(Excerpt provided Opens)

But what you're really doing is you're not paying attention to the management of your airline.

And the same thing with Hollywood.

We have all these people who are woke, woke, woke, woke, woke.

And if you look at the scripts are coming, no, but they're losing audience.

If you look at the NBA and you look at the quality of play or the share of the television or radio audience, they're going down, down, down.

And they are woke.

But that seems to turn people off, especially when they're woke here at home against their own constituency, but they wink a nod or even don't say a word.

I should say, of course, don't say a word when they're Chinese paymasters, do all sorts of horrific things, like put a million and a half people in camps.

And so what I'm getting at is that America just thinks, you know what?

If you're a hammer thrower and you got to open your mouth every time and tell everybody how bad your country is, then you're going to come in 14th at the Olympics.

If you're a LeBron James and you can't, you have to have a photo op where you're reading Malcolm X or some stupid thing.

That's what you're going to spend your time on, then you're going to be in decline.

It's just that simple.

And if you're a general or an admiral and all you do is write op-eds and criticize and tell everybody how woke you are, then maybe you just don't know what's going to happen.

You really don't know what's going to happen if you pull out a bagwom in Afghanistan.

So I'm really worried about it because throughout history, This centralized ideological government doesn't have a good record.

We have certain, you know, the bureaucracy comes from bureau in France, and it was through the revolution and the Napoleonic era and this idea of a technocrat, that they were not going to be, you know, necessarily aristocrats or hereditary or, and it was kind of started out as a good idea, and then they created this huge bureaucracy, and then this huge bureaucracy had to have some reason to exist.

(Excerpt provided Closes)
(The data Opens)

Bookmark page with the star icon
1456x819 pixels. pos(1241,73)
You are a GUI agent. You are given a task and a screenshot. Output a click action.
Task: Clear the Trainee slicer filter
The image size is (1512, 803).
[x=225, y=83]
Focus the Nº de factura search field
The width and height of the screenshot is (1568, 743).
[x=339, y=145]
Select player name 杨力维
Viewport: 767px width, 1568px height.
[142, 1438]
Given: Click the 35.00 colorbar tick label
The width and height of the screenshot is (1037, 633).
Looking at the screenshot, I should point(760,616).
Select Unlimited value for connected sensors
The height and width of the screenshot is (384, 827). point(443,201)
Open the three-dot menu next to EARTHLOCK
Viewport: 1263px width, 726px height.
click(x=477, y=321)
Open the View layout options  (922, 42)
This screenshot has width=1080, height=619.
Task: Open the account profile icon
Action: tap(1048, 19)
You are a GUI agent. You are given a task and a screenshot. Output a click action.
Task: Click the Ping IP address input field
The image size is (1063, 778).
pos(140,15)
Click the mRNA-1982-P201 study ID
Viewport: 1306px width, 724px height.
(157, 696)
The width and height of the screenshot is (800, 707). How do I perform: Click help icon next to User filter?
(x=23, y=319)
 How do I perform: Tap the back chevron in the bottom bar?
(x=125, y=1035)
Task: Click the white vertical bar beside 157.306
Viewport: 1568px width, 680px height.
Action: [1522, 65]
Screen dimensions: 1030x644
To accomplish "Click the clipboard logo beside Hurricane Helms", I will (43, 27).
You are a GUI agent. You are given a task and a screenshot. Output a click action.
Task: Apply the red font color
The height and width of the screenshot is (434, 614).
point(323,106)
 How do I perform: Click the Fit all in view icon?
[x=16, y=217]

(The data Closes)

Exercise 1
Summarize the transcript in two sentences.
Exercise 2
Duplicate the part of the transcript starting at "And the same" and ending at "they're losing audience.".
The listing has no connection to the transcript.

Result 1
The speaker says Hollywood and the NBA are losing audience while being woke, and that this turns people off, especially when they are woke at home but silent about their Chinese paymasters putting a million and a half people in camps. The speaker is worried because centralized ideological government has a poor historical record, noting that bureaucracy came from France, started out as a good idea, and grew huge until it needed some reason to exist.

Result 2
And the same thing with Hollywood.

We have all these people who are woke, woke, woke, woke, woke.

And if you look at the scripts are coming, no, but they're losing audience.